Saved data entries

========================================

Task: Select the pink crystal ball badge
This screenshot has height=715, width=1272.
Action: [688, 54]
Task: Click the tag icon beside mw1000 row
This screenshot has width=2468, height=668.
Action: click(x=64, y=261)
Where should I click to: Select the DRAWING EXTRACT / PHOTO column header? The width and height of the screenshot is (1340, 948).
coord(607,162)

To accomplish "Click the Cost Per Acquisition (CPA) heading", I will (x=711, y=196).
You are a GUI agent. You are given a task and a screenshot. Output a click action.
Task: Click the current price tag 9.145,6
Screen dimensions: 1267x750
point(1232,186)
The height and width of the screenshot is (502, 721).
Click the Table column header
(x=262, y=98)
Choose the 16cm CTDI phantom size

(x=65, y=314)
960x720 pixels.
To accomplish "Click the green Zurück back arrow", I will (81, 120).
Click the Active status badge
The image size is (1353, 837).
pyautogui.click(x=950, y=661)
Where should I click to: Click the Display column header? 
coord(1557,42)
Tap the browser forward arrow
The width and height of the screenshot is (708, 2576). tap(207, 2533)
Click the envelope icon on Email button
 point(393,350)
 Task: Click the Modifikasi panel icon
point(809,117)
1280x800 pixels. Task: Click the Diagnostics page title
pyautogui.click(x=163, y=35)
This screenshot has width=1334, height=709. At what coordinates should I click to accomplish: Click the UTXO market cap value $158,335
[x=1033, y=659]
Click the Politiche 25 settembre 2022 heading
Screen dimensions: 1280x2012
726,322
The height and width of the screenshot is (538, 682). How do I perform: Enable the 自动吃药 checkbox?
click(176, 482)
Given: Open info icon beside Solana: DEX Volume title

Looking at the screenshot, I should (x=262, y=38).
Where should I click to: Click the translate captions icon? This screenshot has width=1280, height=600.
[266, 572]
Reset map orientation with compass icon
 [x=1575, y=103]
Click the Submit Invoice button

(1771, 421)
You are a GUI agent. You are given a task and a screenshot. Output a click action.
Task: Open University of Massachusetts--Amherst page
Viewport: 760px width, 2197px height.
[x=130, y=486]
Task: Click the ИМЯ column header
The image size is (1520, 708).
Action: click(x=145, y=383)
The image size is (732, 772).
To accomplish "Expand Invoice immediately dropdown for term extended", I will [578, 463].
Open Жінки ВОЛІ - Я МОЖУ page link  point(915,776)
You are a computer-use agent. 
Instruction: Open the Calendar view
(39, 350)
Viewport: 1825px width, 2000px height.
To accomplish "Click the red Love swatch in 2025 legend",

========================================

BRIEF
Restate every record verbatim.

EXERCISE OUTPUT
Task: Select the pink crystal ball badge
This screenshot has height=715, width=1272.
Action: [688, 54]
Task: Click the tag icon beside mw1000 row
This screenshot has width=2468, height=668.
Action: click(x=64, y=261)
Where should I click to: Select the DRAWING EXTRACT / PHOTO column header? The width and height of the screenshot is (1340, 948).
coord(607,162)

To accomplish "Click the Cost Per Acquisition (CPA) heading", I will (x=711, y=196).
You are a GUI agent. You are given a task and a screenshot. Output a click action.
Task: Click the current price tag 9.145,6
Screen dimensions: 1267x750
point(1232,186)
The height and width of the screenshot is (502, 721).
Click the Table column header
(x=262, y=98)
Choose the 16cm CTDI phantom size

(x=65, y=314)
960x720 pixels.
To accomplish "Click the green Zurück back arrow", I will (81, 120).
Click the Active status badge
The image size is (1353, 837).
pyautogui.click(x=950, y=661)
Where should I click to: Click the Display column header? 
coord(1557,42)
Tap the browser forward arrow
The width and height of the screenshot is (708, 2576). tap(207, 2533)
Click the envelope icon on Email button
 point(393,350)
 Task: Click the Modifikasi panel icon
point(809,117)
1280x800 pixels. Task: Click the Diagnostics page title
pyautogui.click(x=163, y=35)
This screenshot has width=1334, height=709. At what coordinates should I click to accomplish: Click the UTXO market cap value $158,335
[x=1033, y=659]
Click the Politiche 25 settembre 2022 heading
Screen dimensions: 1280x2012
726,322
The height and width of the screenshot is (538, 682). How do I perform: Enable the 自动吃药 checkbox?
click(176, 482)
Given: Open info icon beside Solana: DEX Volume title

Looking at the screenshot, I should (x=262, y=38).
Where should I click to: Click the translate captions icon? This screenshot has width=1280, height=600.
[266, 572]
Reset map orientation with compass icon
 [x=1575, y=103]
Click the Submit Invoice button

(1771, 421)
You are a GUI agent. You are given a task and a screenshot. Output a click action.
Task: Open University of Massachusetts--Amherst page
Viewport: 760px width, 2197px height.
[x=130, y=486]
Task: Click the ИМЯ column header
The image size is (1520, 708).
Action: click(x=145, y=383)
The image size is (732, 772).
To accomplish "Expand Invoice immediately dropdown for term extended", I will [578, 463].
Open Жінки ВОЛІ - Я МОЖУ page link  point(915,776)
You are a computer-use agent. 
Instruction: Open the Calendar view
(39, 350)
Viewport: 1825px width, 2000px height.
To accomplish "Click the red Love swatch in 2025 legend",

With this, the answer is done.